The browser ecosystem has had a decade to build automated update mechanisms that work. Chrome updates itself silently. Firefox has a rapid release cycle. But Electron applications update on their own schedules, which means every Electron-based application is a browser security surface that updates on the application vendor’s timeline rather than the browser engine vendor’s timeline.
This is the XZ Utils problem at browser scale. XZ Utils was a supply chain attack where a malicious actor spent years building trust as a contributor before inserting a backdoor. The vulnerability here is the same structural problem: an intermediary layer between the fix and the end user. In XZ Utils, the intermediary was a maintainer who introduced malicious code. In Electron, the intermediary is a release cycle that lags behind upstream security patches by weeks to months. The attacker in both cases benefits from the delay.
Pedhapati’s point about public commits in open-source projects is worth dwelling on. V8 is open source. When Google patches a vulnerability in V8 and commits that fix to the public repository, every line of the patch is visible to anyone with an internet connection. An AI model can analyze that patch, identify the vulnerable code pattern, determine which versions are affected, and construct a working exploit. The patch commit is a starting gun. The question is not whether AI can read patches and build exploits. Claude Opus did it for $2,283. The question is how wide the window is between the commit and the deployment of the fix to end-user software.
The AI capability question is settled. Opus is already there. The question is what the security ecosystem does about the structural conditions that make an N-day viable months after the patch ships. Automated security updates for Electron applications would close most of this gap. An inventory of Electron dependencies with monitoring for Chromium security releases would surface the lag proactively. Vercel’s security incident today, which involved unauthorized access to internal systems and a recommendation that customers rotate environment variables, is a reminder that deployment infrastructure is itself a security surface that compounds across every application running on it.
The irony of the Claude Opus exploit chain is that it needed a human driver throughout.
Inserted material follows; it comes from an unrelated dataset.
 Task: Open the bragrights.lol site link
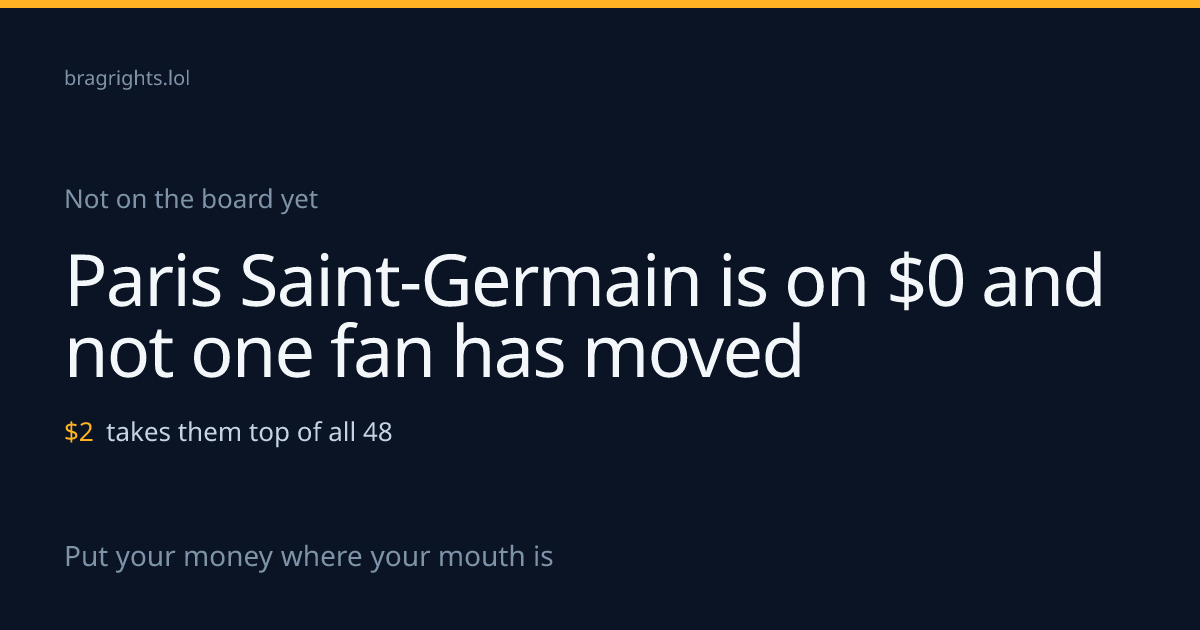127,78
The model could not figure out it was stuck. It could not recover from dead ends. It guessed rather than verified. The 20 hours of human intervention suggests that current frontier models are sophisticated tools for experts rather than autonomous weapons. That distinction will not survive another generation of capability improvements. The cost is already dropping. The autonomy is increasing. The question is not whether this class of attack becomes commodity. It is how long the structural lag persists as a forcing function for defenders to close the update propagation gap before the gap itself becomes irrelevant.